L’affaire Isohunt revêt un intérêt tout particulier pour les Canadiens, étant donné que le Canada évalue actuellement les modifications devant être apportées à ses lois afin de permettre aux Canadiens de mettre un terme aux contrefaçons en ligne facilitées par des services et des sites de partage de fichiers canadiens non autorisés. Il est évident que les doctrines clés ont joué un rôle important dans les conclusions de contrefaçon de la décision de la cour. Notamment, les facteurs suivants étaient au cœur même des conclusions de responsabilité de la cour :

  1. La responsabilité à l’égard de la contrefaçon directe fondée sur des actes de téléchargement vers le site (p. ex., rendre les fichiers disponibles aux fins de distribution tel qu’exigé par les droits en matière de distribution et de disponibilité prévus par le Traité de l’Organisation Mondiale de la Propriété Intellectuelle (OMPI) sur le droit d’auteur et sur les interprétations et exécutions et les phonogrammes), et de téléchargements vers l’aval (p. ex., la création de reproductions de fichiers).
  2. L’existence de doctrines solides à l’égard de la responsabilité subsidiaire comme l’incitation.

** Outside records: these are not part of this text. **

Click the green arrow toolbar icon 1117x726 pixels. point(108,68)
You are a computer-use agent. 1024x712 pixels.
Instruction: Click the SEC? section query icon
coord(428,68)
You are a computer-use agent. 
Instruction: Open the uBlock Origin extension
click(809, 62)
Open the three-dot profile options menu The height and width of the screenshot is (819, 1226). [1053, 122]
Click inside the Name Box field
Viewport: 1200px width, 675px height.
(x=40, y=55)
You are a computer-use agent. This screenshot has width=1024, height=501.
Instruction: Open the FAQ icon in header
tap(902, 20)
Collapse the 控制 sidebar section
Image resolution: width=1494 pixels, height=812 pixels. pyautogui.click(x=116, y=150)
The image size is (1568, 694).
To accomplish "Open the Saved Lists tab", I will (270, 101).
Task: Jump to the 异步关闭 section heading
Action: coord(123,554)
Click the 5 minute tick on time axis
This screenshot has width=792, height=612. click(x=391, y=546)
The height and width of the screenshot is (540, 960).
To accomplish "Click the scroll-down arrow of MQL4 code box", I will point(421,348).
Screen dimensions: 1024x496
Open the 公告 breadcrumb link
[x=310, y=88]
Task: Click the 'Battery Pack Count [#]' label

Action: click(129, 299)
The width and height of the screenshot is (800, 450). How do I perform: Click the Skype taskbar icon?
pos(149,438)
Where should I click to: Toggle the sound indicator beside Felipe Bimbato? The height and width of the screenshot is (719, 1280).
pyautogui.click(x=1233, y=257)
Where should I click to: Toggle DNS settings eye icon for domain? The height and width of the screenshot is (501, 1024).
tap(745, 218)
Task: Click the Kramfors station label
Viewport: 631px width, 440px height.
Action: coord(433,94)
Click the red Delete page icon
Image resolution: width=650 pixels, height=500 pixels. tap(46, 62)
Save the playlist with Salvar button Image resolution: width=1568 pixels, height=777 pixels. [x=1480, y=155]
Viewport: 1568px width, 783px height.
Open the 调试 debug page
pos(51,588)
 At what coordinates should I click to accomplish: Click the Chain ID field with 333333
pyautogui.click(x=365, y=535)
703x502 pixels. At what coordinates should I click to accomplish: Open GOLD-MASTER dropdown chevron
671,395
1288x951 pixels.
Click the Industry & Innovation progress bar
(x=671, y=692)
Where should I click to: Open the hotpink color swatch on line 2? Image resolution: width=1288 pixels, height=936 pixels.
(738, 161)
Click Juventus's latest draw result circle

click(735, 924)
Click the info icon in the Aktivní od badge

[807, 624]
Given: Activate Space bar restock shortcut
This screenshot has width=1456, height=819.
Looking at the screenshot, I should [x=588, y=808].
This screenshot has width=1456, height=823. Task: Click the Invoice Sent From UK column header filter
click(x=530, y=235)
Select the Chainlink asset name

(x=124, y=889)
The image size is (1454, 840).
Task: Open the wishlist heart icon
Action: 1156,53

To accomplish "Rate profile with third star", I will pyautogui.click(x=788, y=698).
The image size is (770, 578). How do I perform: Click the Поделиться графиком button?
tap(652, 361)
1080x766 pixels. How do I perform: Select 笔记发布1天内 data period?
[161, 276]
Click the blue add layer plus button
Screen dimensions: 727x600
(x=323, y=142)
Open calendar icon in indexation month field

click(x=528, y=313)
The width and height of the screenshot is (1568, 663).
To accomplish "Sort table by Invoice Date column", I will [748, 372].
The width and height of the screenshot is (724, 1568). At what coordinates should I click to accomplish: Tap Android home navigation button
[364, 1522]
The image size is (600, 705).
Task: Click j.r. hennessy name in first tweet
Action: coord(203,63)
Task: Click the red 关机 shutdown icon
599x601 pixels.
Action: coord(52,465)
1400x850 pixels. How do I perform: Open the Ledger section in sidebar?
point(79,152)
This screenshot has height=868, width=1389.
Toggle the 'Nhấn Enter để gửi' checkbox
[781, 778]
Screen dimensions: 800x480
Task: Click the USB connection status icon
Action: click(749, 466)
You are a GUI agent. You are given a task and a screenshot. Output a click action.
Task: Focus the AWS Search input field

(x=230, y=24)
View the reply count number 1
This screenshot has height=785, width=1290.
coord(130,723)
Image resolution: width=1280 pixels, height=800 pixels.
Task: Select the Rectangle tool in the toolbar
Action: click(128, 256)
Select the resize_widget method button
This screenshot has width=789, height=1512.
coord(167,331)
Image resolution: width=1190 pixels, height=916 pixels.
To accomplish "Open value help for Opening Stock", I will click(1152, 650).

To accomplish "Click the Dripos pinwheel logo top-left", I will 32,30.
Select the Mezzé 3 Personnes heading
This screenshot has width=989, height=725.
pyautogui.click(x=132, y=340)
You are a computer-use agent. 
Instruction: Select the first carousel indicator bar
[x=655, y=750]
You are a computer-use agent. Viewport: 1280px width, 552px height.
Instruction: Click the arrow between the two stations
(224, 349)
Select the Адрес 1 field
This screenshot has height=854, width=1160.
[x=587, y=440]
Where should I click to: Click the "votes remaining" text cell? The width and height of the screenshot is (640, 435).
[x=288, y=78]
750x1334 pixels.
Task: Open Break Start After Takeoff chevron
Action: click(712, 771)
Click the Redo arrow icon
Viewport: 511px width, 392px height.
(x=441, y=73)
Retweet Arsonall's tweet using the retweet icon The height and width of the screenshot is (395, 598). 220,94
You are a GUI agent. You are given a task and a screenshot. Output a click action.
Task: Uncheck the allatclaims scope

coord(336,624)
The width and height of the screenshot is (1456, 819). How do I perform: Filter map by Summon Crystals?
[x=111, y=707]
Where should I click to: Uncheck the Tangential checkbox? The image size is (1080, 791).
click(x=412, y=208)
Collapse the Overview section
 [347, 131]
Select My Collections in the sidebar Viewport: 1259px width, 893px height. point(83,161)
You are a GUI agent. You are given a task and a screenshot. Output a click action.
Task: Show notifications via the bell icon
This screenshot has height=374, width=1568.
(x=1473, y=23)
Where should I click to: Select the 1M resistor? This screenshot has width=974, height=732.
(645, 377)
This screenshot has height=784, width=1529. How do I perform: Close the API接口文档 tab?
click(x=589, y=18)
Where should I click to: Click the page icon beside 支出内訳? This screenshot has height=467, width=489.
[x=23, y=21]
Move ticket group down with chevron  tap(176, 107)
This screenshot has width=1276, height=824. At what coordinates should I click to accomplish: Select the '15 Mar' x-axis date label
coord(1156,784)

  3. Les règles-refuges à l’intention des fournisseurs de services qui a) sont étroitement adaptées; b) protègent uniquement les intermédiaires innocents légitimes (p. ex., les fournisseurs de services Internet qui ne participent pas ni n’incitent à la contrefaçon commise par des utilisateurs de leurs services); et c) ne s’appliquent pas à moins que les fournisseurs de services n’agissent de façon responsable et ne prennent les mesures raisonnables afin d’empêcher l’utilisation de leurs services par des contrefacteurs à répétition.